WHAT IS NEEDED:
With the images removed, reproduce each entry below word for word.

(Stored dataset items)

▽

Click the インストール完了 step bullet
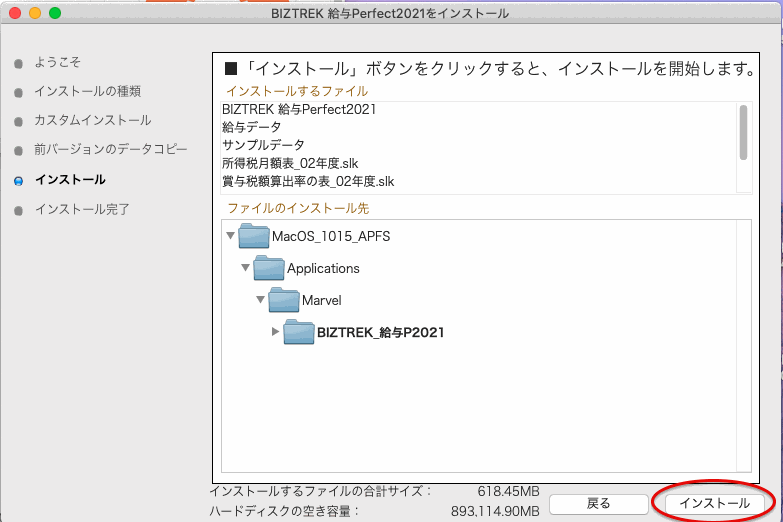This screenshot has width=783, height=522. pyautogui.click(x=18, y=210)
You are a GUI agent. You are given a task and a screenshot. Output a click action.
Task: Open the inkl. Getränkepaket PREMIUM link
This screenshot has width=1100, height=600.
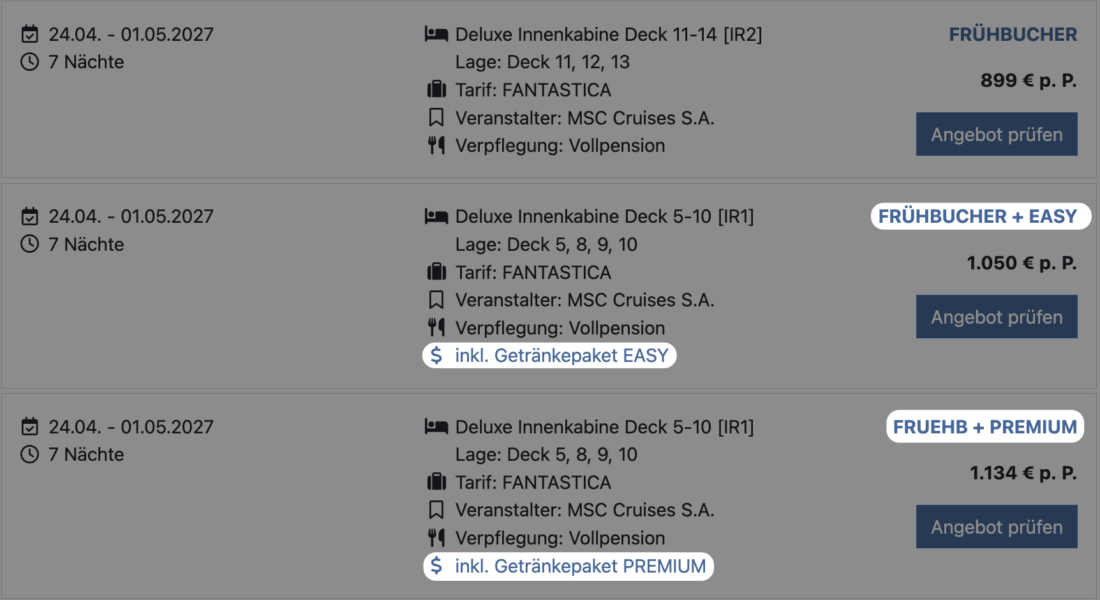point(580,566)
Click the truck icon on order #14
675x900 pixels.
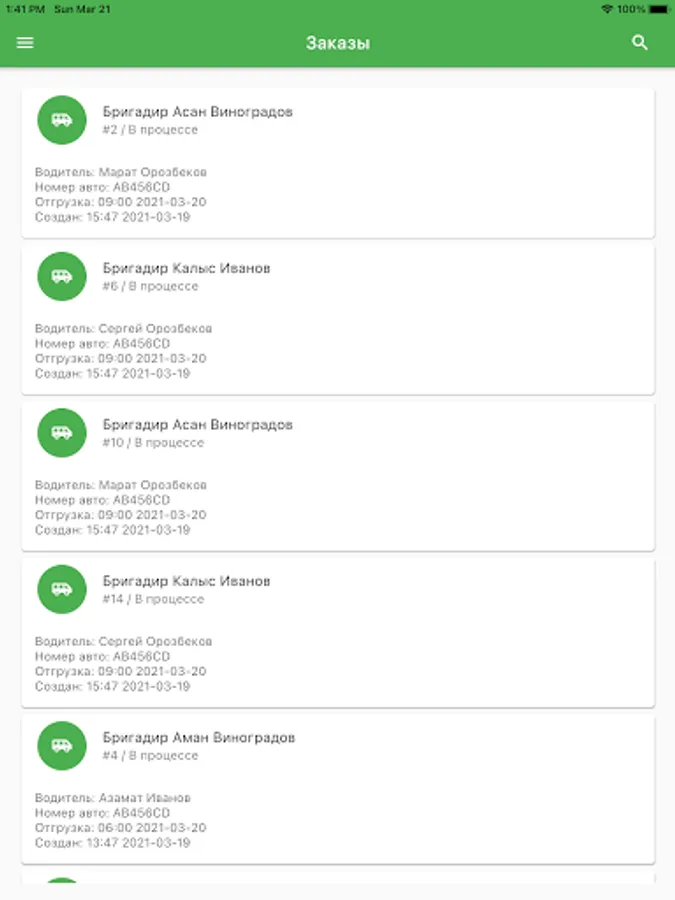click(62, 589)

△

ANSWER BOX:
Click the インストール完了 step bullet
This screenshot has width=783, height=522. pyautogui.click(x=18, y=210)
You are a GUI agent. You are given a task and a screenshot. Output a click action.
Task: Open the inkl. Getränkepaket PREMIUM link
This screenshot has width=1100, height=600.
point(580,566)
Click the truck icon on order #14
675x900 pixels.
click(62, 589)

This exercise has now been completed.